The specifics of my research have moved on from those simulations that I did two decades ago, but the idea of simulation — or perhaps imagination of a different state — has stayed with me. I try this in my classes. We start from where we are on some issue in health, policy or design, and imagine what it could be in years to come. From time to time, when I get to see my young nieces, nephews and children of friends in Pakistan, I play a version of this game with them. I ask: what should Pakistan look like in 2050? The second question builds on the first: now that you have described what it should look like, how do we get there?

The advantage of an arbitrary date like 2050 is that people know it is not tomorrow, so there is a runway to get things in order.
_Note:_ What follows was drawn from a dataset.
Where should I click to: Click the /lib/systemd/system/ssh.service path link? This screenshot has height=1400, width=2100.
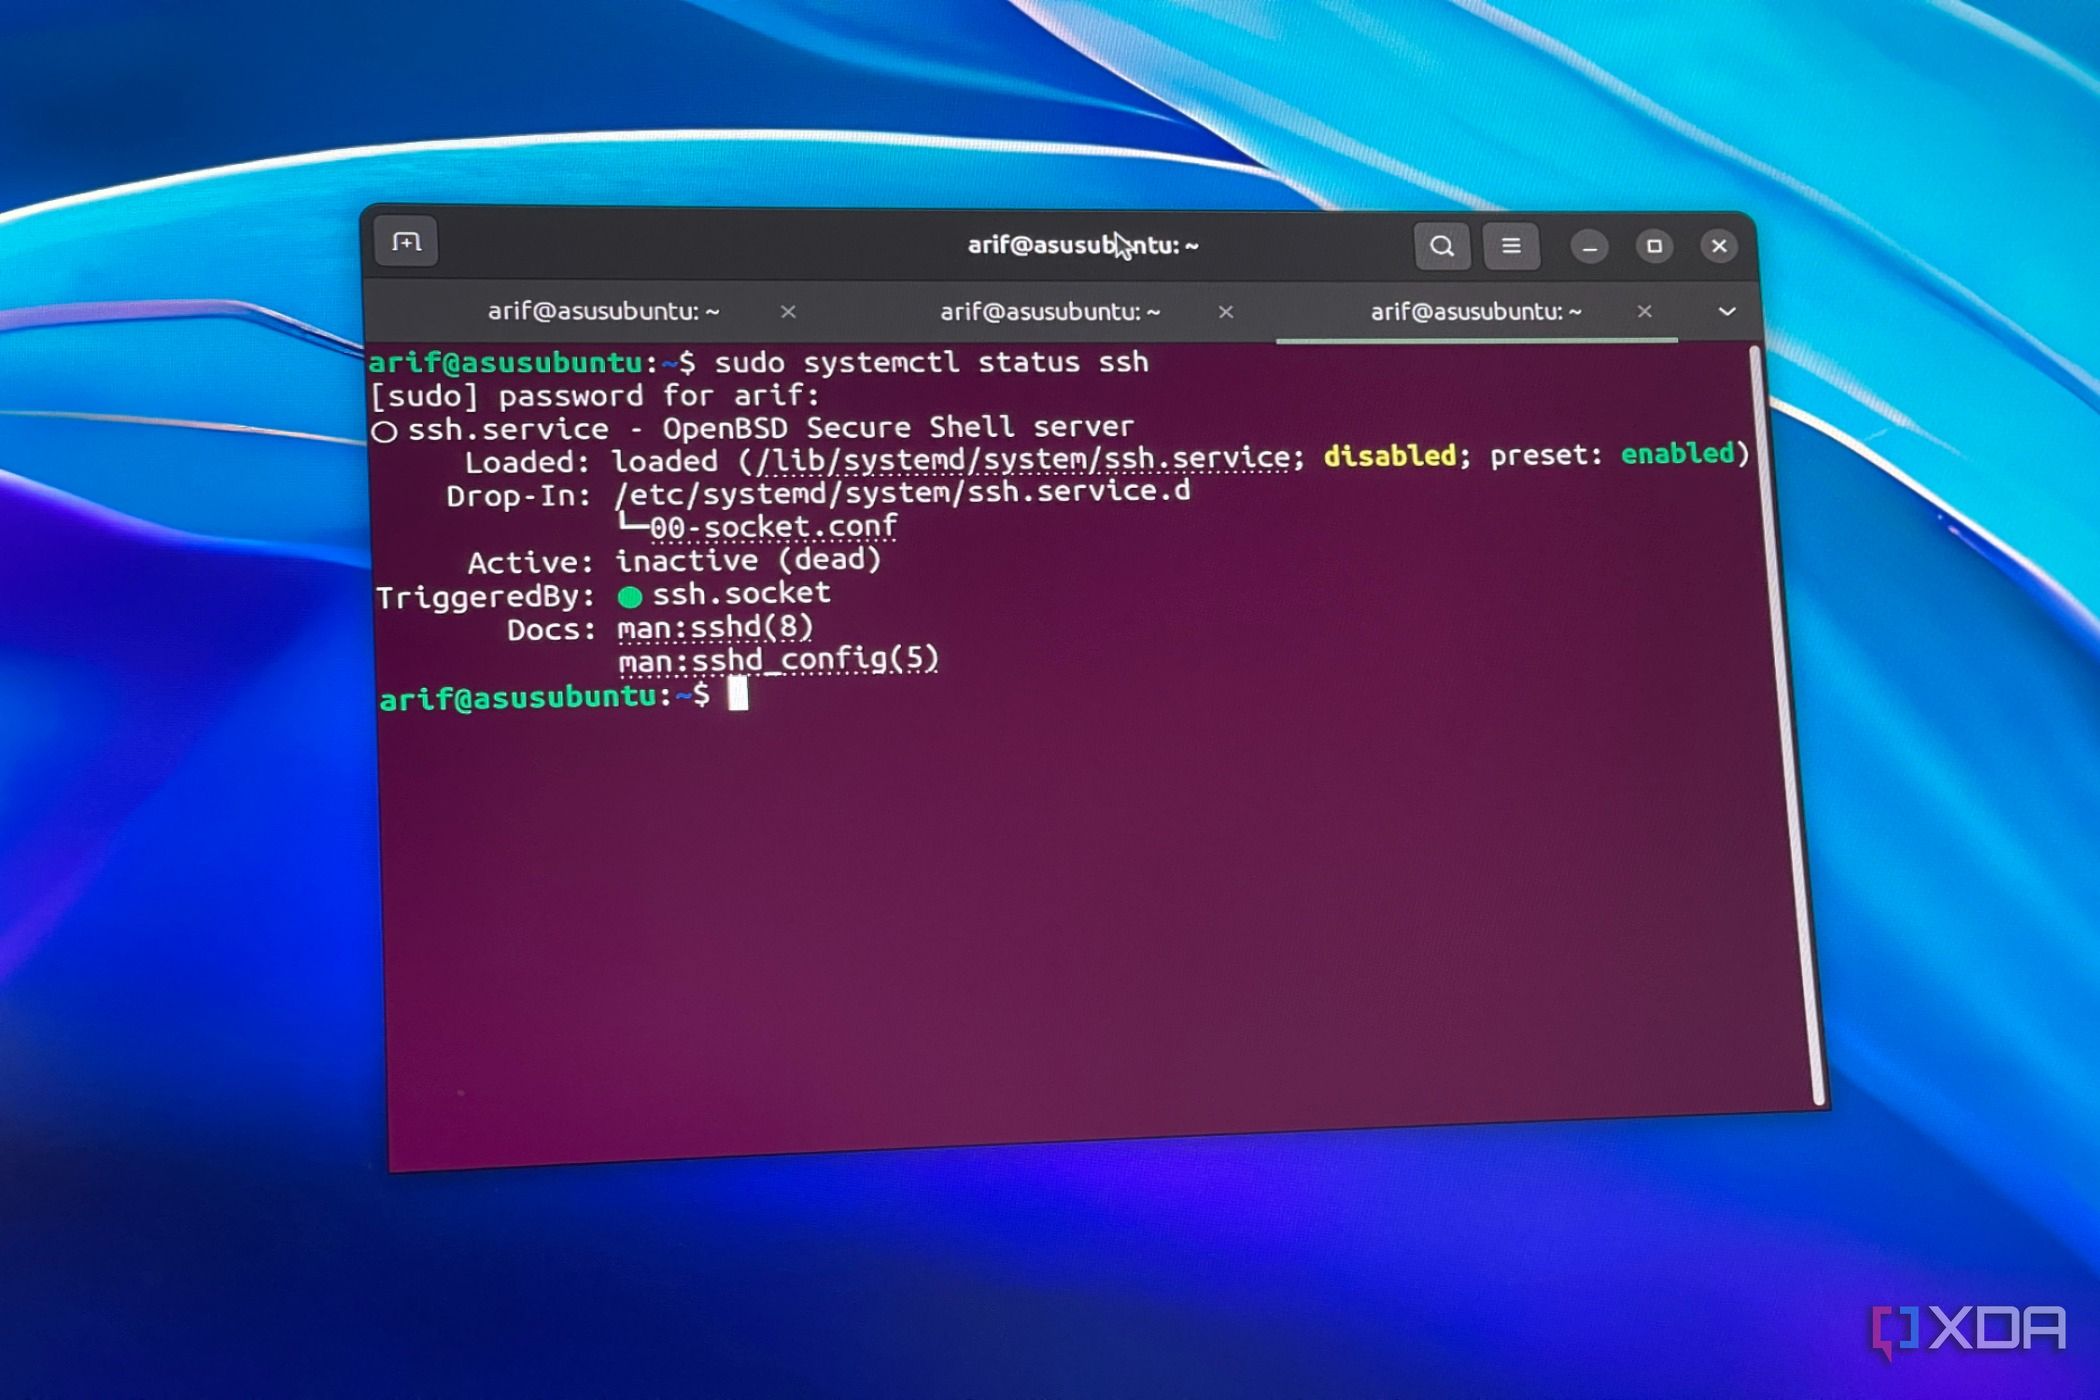(x=1022, y=459)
A bigger advantage is that it forces my young relatives to think beyond their favourite messiahs — who by being well into their sixth or seventh decades of life — are unlikely to be around. So they have to go beyond the person and focus on the issues. What I hear from the youth is often inspiring — they talk about gender equity, a cleaner environment, safer cities, and plenty to eat for everyone. They are more interested in the things that really matter, than some arbitrary ranking of being #1 in one thing or another.

Inspired in part by my experience with my relatives, I thought that perhaps we could have a university course on imagining Pakistan in 2050, and let the students discuss their ideas — argue one way or another — and simulate a roadmap on how to get to the place they imagine. I am not interested in a political manifesto or the useless documents that foreign consulting firms create and charge millions of dollars. Instead, I wanted youth to guide the discussion. I reached out to two friends, both connected to the universities, and both familiar with the myriad challenges we face at the moment.
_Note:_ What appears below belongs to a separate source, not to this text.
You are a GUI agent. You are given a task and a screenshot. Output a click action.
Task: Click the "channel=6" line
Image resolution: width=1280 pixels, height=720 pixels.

They both listened politely but said things that I had not expected. The first one was stuck on which department would offer this course, and who would teach it. Would it get approved by the department? Where would this fit in the curriculum? Would it be in history or anthropology? Political science or public policy? The bureaucratic aspect of offering the course was stopping this colleague from actual value of the course. The conversation did not go far.

The second voice was even more troubling. He said “let us imagine the course and the ideas” that the students may come up with. Would those ideas be palatable to us as a society, even as a hypothetical? At a time when it is difficult to speak and intolerance is deeply entrenched, even publicly imagining a different world is not without risk.

The conversation reminded me of Albanian author Ismail Kadare’s masterpiece, The Palace of Dreams, where the protagonist works in the Ministry of Dreams — a most important ministry created to analyse and interpret dreams of the citizens in the Empire to see if they may contain information about future disruptions to the state function.

My discussions with my colleagues were simultaneously disturbing and insightful. Disturbing for obvious reasons — but insightful because I recognised that maybe for some our own imagination is finding a ceiling. Whether it is getting stuck in “the process” or being worried about how others may perceive our dreams as threatening, we are no longer able to ask the ‘what if’ questions that are the foundation of a vibrant society.